Su mejor partidario es el silencio de quienes la toleran.
Era la mañana del 23 de noviembre de 2009, y el candidato a gobernador de la provincia de Maguindanao, Esmael Mangudadatu, estaba por firmar su certificado de candidatura en una municipalidad de esta provincia filipina. Mientras tanto, seis vehículos partían del municipio Buluan hacia Shariff Aguak, en donde tendría lugar la presentación de su candidatura.
Maguindanao está compuesta por 36 municipios en donde habitan poco menos de un millón de personas, y desde 2001 sus poderes gubernamentales se encontraban casi en su totalidad controlados por la familia Ampatuan. Durante las campañas para gobernador de la provincia, en 2009, Esmael Mungudadatu se enfrentaba contra Andal Ampatuan Jr. —entonces alcalde del municipio Datu Unsay—. Mungudadutu aprovechó la presentación para invitar a 37 periodistas a cubrir el acontecimiento.

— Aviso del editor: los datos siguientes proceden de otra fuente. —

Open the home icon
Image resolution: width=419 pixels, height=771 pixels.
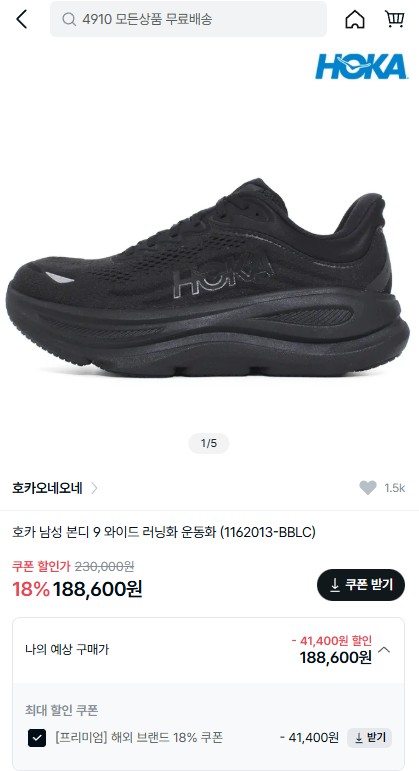[x=355, y=19]
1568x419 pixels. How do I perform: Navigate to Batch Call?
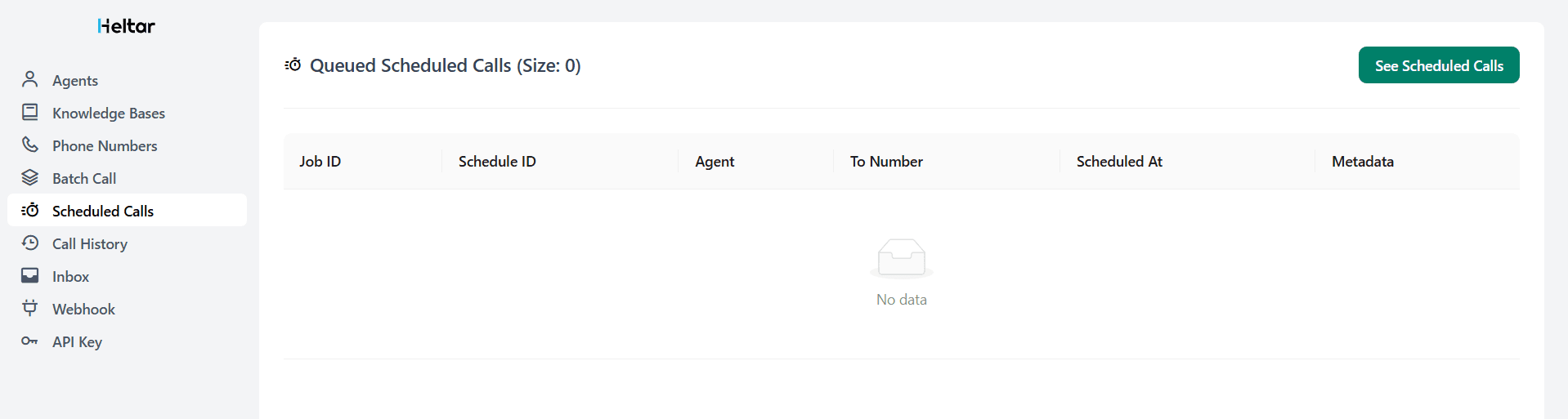click(84, 179)
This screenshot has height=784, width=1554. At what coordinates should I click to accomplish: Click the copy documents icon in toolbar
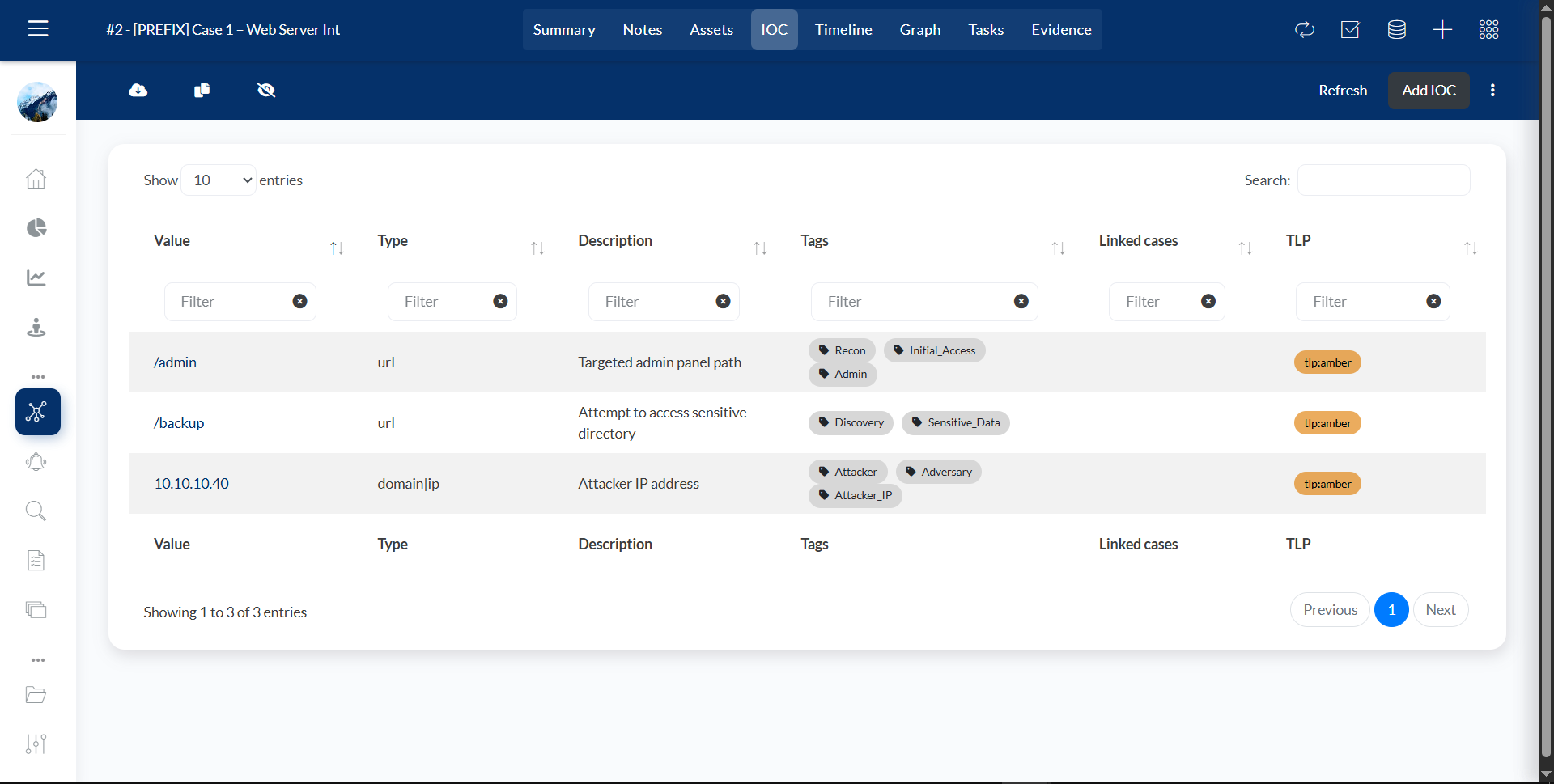coord(202,90)
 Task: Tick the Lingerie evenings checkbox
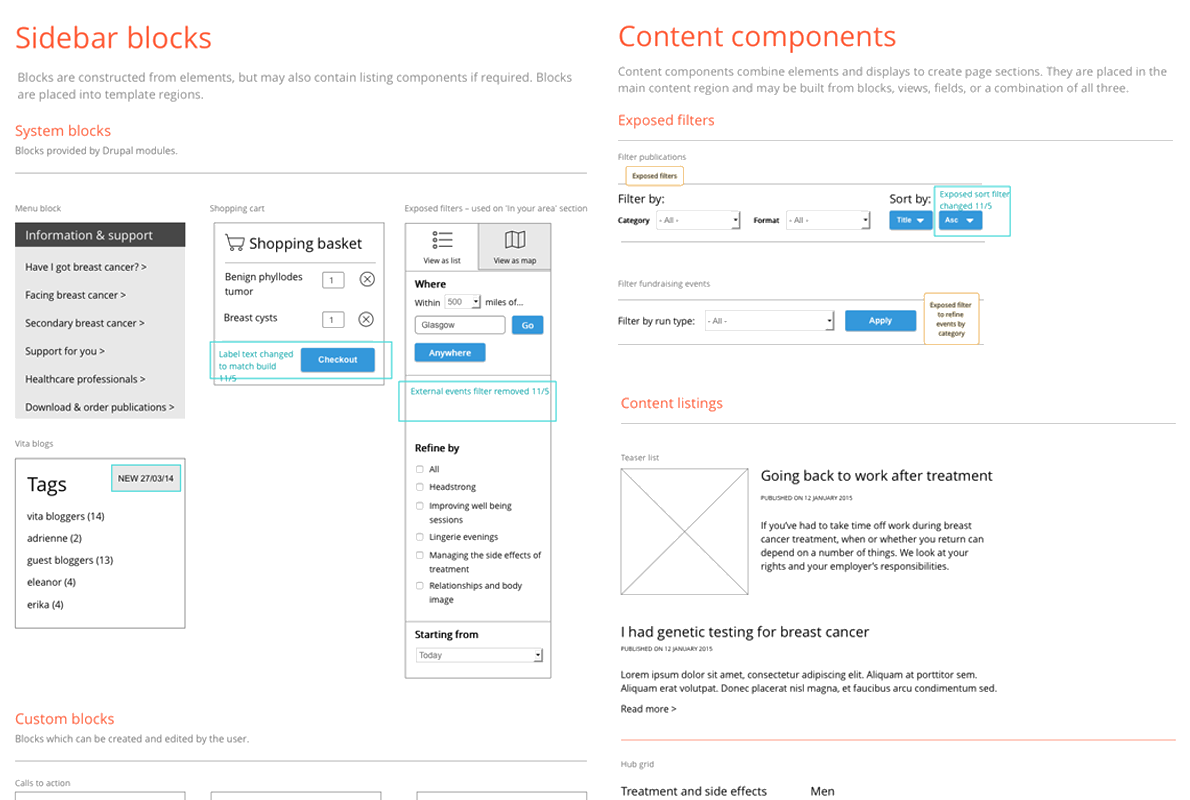tap(420, 537)
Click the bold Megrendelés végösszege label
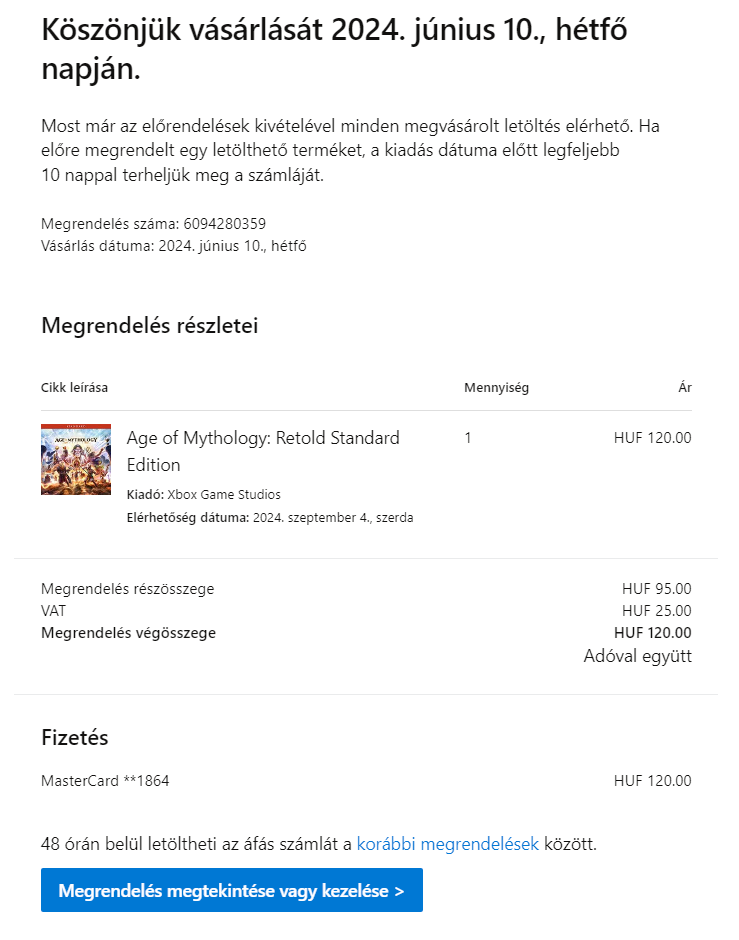Image resolution: width=739 pixels, height=940 pixels. click(x=128, y=632)
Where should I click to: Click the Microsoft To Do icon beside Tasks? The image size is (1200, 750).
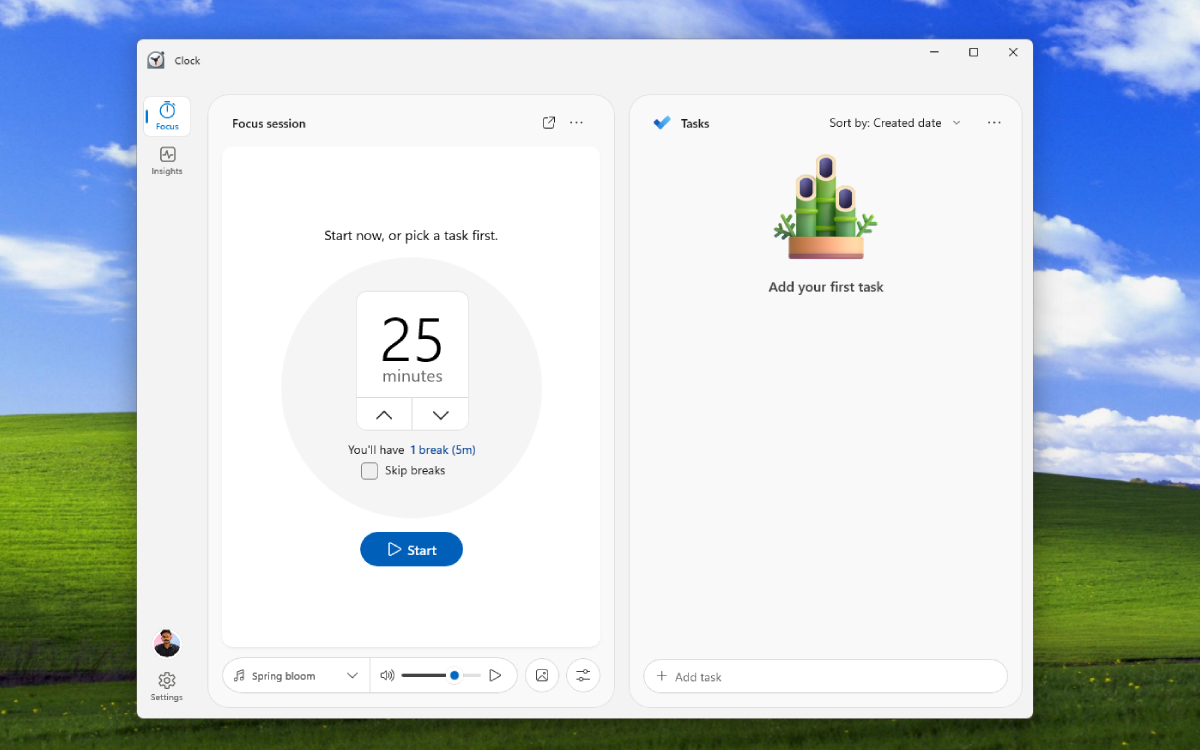pos(661,122)
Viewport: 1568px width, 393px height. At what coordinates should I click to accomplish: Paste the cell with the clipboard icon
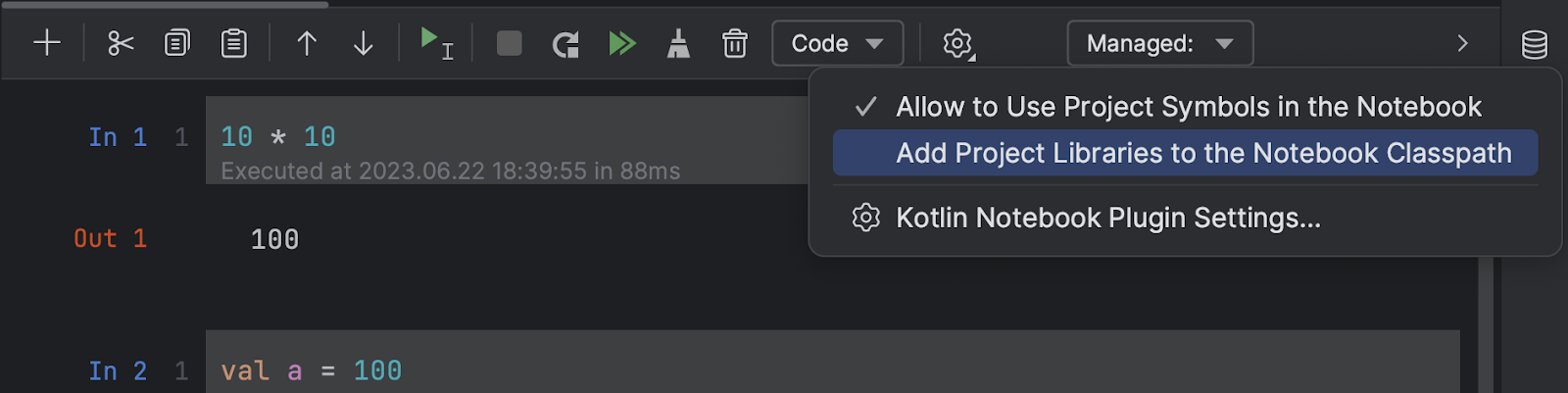tap(233, 43)
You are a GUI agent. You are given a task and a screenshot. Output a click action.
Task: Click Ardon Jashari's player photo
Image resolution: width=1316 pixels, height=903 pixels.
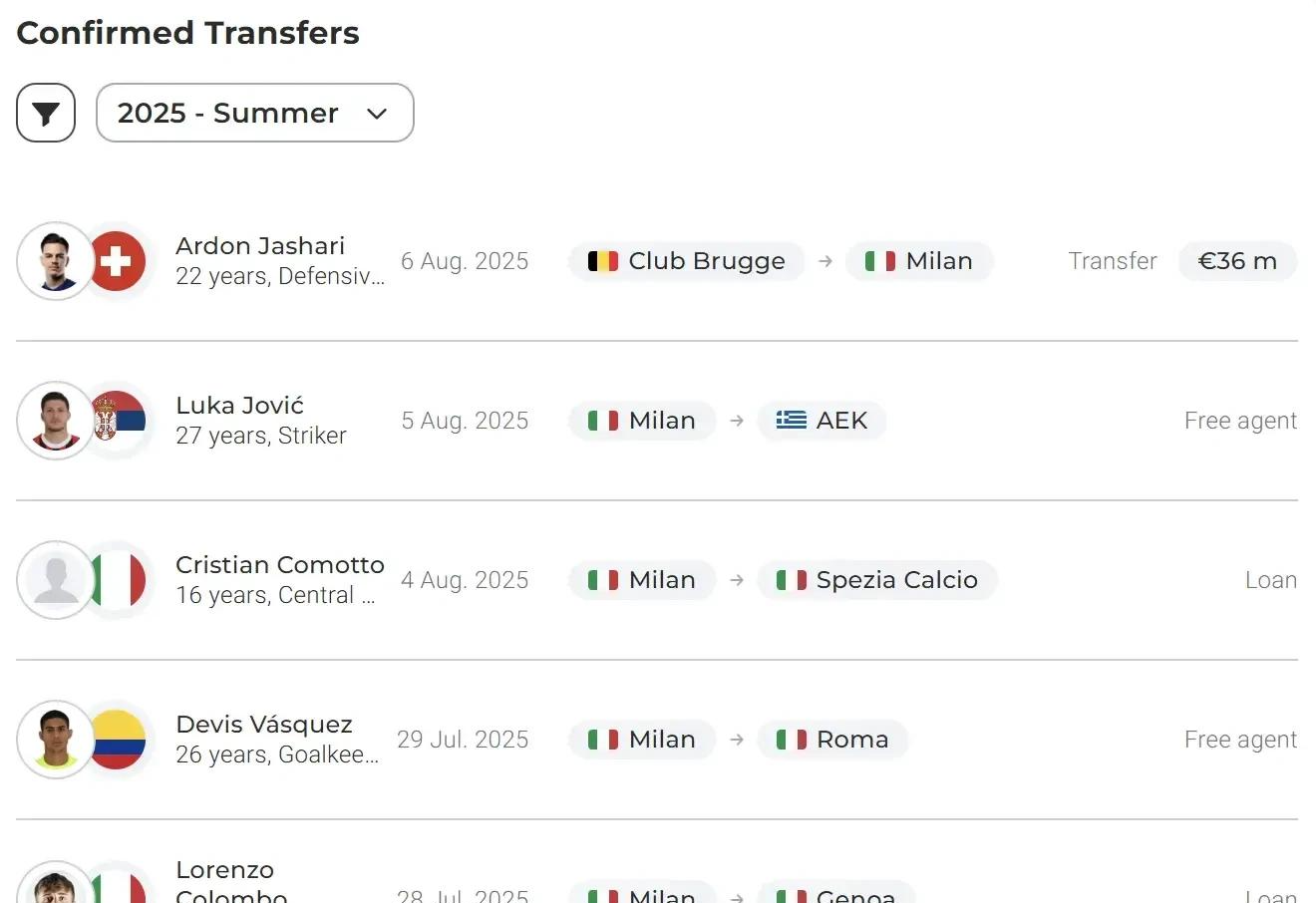(56, 261)
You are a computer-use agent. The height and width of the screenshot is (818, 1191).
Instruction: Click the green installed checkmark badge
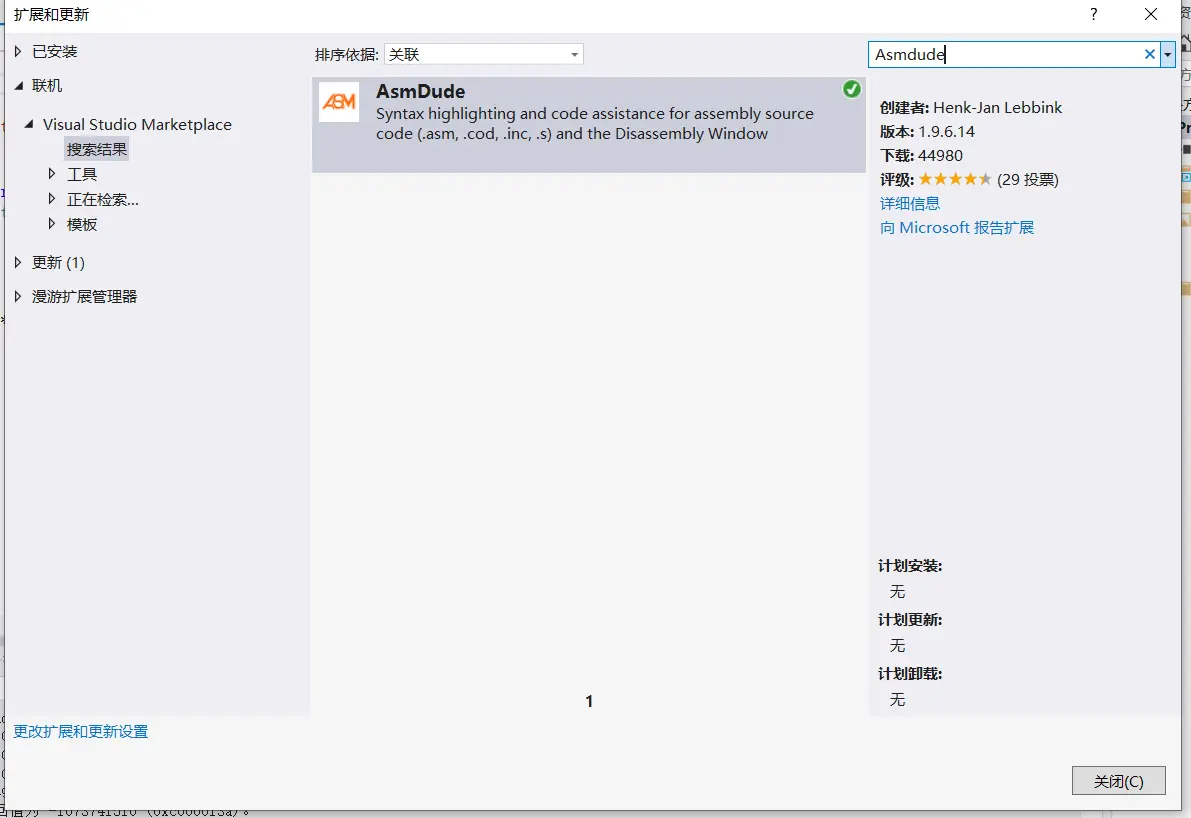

Pocos kilómetros antes de llegar a Shariff Aguak, el convoy de seis vehículos fue detenido por 100 hombres armados (actuando bajo órdenes de la familia Ampatuan), quienes secuestraron, torturaron y asesinaron a la mayoría de los pasajeros. Entre los que viajaban en los vehículos se encontraban la esposa de Mungudadatu, sus hermanas y otros parientes, abogados y casi 40 periodistas. 57 personas —incluidos 34 miembros de la prensa— fueron encontradas enterradas en fosas que habían sido excavadas previamente en un poblado vecino. La masacre, conocida ahora como masacre de Ampatuan, significó el evento aislado que más vidas de periodistas ha cobrado en el mundo, de acuerdo con el Comité para la Protección de los Periodistas (CPJ, por sus siglas en inglés); el cual ya había declarado a Filipinas como el segundo país más peligroso para los miembros de la prensa, incluso antes del ataque.
Cuatro años después del acontecimiento, solo han sido acusados (no sentenciados) formalmente dos de los miembros de la familia Ampatuan, entre la docena que se especula culpable. Entre los otros 198 sospechosos se encuentran alrededor de 100 culpables quienes tampoco han sido llevados ante la justicia. El juicio no ha avanzado prácticamente nada desde 2010, y peor aún, desde entonces tres de los testigos clave para progresar en la investigación han sido asesinados, y muchos más amenazados.
En este caso, como en cualquier otro, la impunidad es la más trágica secuela que puede resultar de un crimen. El hecho de que no existan consecuencias por atentar contra nuestra vida, violar nuestros derechos humanos y nuestra libertad para expresarnos, es realmente desconsolador. La impunidad en sí misma representa la negación de nuestro bienestar y de reparación de perjuicios físicos, mentales y emocionales como víctimas. Más que un término jurídico, la impunidad también es el clima de temor e impotencia que sufre cualquier persona, por serle negado su derecho inalienable a conocer la verdad.
Es parte de la naturaleza humana buscar respuestas y señalar a responsables cuando se atenta contra nuestra dignidad humana, y es, teóricamente, parte de la naturaleza de los gobiernos, poder proveernos de esta resolución que nos otorga una suerte de redención. Pero cuando vivimos en un escenario en donde no se toman las medidas adecuadas para responsabilizar a alguien por la violación a nuestros derechos humanos, y para evitar que continúe sucediendo, vivimos en un escenario en donde lo que reina no es en absoluto la justicia. Y donde reina la impunidad, también reina el silencio de las víctimas. En parte por miedo, por amenazas y por proteger su dignidad; pero si las víctimas no se atreven a hablar, es urgente que alguien hable por ellas.
Este 23 de noviembre se conmemoran cuatro años del ataque en Maguindanao y, tristemente, también se cumplen cuatro años sin que haya responsables a quienes señalar. Al respecto, la red de Intercambio Internacional por la Libertad de Expresión (IFEX), organiza por tercera vez la campaña del Día Internacional contra la impunidad, para arrojar luz sobre el tema y llamar a la acción para exigir justicia alrededor del mundo. Es indispensable aprender a no vivir con la represión de nuestra libertad para expresar, a no vivir con la injusticia, y a exigir que se nos otorguen respuestas; porque, sin duda, no existe mejor aliado para la impunidad que el silencio de quienes la toleran.